Question

Given the system of equations:

2x – y = –2
x = 14 + 2y

What is the value of the system determinant?
What is the value of the y−determinant?
What is the value of the x−determinant?
What is the solution to the system of equations?

Answer 1

d ithink

Answer 2

each one is a equation i know its a lot of work... im asking for the system determent the y determent and the x determent plus the solution so ya

Answer 3

@sourwing i know how to do the matrix and for the y determent i have -2 and 28 but what do i do know?! whats the actual formula

Answer 4

@a1234

Answer 5

@wio i know how to do the matrix and for the y determent i have -2 and 28 but what do i do know?! whats the actual formula

Answer 6

@csscgirl same

Answer 7

first, i need a reminder, how do you find the determinant? :P sorry

Answer 8

lol thats what i am trying to figure out but all i know is you set it up like a matrix and do the cross multiplication but after that i am not sure what to do so with the y determinant i did all the steps and am let with 28 and -2 what do i do with them

Answer 9

lol... oh... but the solution to the system is (-6,-10)

Answer 10

i think i might be able to figure it out now, lemme c :P gimme a minute

Answer 11

k thanks

Answer 12

did u use the matrix that is:

2 -1 -2
1 -2 14

Answer 13

I believe if you have the determinants, then \(y = D_y/D\), where \(D_y\) is the \(y\) determinant and \(D\) is the normal determinant.

Answer 14

As per Kramer's rule.

Answer 15

@torchriswil What are you determinants?

Answer 16

Looks like they are not here...

Answer 17

oh sorry and yes i was looking for the formulas

Answer 18

Do you know how to find the determinants or need an explanation?

Answer 19

explanation or formula i dont even know...

Answer 20

i need explanation

Answer 21

Okay, first for the normal determinant. It's simple for a \(2\times 2\) matrix. For larger ones you should look it up yourself.

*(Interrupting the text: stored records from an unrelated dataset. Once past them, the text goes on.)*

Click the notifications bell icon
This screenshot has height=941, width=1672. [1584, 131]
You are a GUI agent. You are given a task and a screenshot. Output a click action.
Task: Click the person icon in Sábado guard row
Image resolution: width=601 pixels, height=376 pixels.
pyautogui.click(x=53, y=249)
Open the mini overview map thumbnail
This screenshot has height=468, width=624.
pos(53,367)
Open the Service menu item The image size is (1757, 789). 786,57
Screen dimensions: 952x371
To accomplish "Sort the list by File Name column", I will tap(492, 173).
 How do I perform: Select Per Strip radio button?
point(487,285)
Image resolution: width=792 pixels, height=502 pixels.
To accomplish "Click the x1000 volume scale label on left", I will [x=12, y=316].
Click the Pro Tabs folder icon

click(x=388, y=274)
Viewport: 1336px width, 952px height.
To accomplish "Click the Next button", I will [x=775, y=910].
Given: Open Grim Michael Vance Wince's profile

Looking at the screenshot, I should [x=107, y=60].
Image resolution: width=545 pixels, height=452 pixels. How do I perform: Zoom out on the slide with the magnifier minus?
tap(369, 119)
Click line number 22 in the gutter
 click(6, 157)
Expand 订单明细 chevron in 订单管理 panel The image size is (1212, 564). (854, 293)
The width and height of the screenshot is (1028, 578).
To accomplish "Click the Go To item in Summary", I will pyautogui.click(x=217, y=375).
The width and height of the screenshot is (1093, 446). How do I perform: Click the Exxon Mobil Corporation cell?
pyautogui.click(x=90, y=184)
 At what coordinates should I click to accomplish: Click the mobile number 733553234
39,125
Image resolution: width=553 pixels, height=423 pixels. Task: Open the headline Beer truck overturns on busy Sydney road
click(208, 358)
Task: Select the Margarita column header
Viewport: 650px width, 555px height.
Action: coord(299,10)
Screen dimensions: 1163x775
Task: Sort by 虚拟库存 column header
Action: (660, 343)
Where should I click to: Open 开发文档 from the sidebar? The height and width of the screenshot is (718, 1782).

First of all, this is our equation in matrix form.\[
\begin{bmatrix}
2&-1\\
1&-2
\end{bmatrix}
\begin{bmatrix}
x\\
y
\end{bmatrix}
=
\begin{bmatrix}
-2\\
14
\end{bmatrix}
\]

Answer 22

Next for the \(2\times 2\) matrix, our determinant is: \[
\begin{vmatrix}
a&b\\
c&d
\end{vmatrix}
= a\cdot d - b\cdot c
\]

Answer 23

thank you, ill look at this tomorrow, but parents are making me go to bed... it already 10!

Answer 24

Ok, good night then.

Answer 25

thank you so much goodnight :)

Answer 26

this makes it eaier but i still dont under stand... there is different determenants for y x and normal correct?

Answer 27

i mean formulas for the determinants

Answer 28

For the \(x\) determinant, we swap the \(x\) row with the answer row.\[
\begin{bmatrix}
\color{red}2&-1\\
\color{red}1&-2
\end{bmatrix}
\begin{bmatrix}
x\\
y
\end{bmatrix}
=
\begin{bmatrix}
\color{blue}{-2}\\
\color{blue}{14}
\end{bmatrix}
\]And then find the determinant: \[
D_x=
\begin{vmatrix}
-2&-1\\
14&-2
\end{vmatrix}
\]

Answer 29

Does this make sense?

Answer 30

yes thank you you explain it way better than my teacher

Answer 31

Tell me what you get.

Answer 32

alright

Answer 33

i have too go to bed but ill get back to you on the answer tomorrow promise

Answer 34

Sure thing, bye.

Answer 35

okay so when you are on can you tell me if i did this part right

Answer 36

a. 2 -1 -1-4= -5
1 2
is this right @wio well for the first one is it?

Answer 37

\[
\begin{vmatrix}
2&-1\\
1&2
\end{vmatrix}
=
(2)(2)-(1)(-1) = 4+1 = 5
\]

Answer 38

ya my friend told me that say 6- (-1) would be positve becuase a double negative equals a positive so the answers would be
a.5
b.-30
c.-26
did i get them right @wio

Answer 39

@wio d i corrected it did i get them right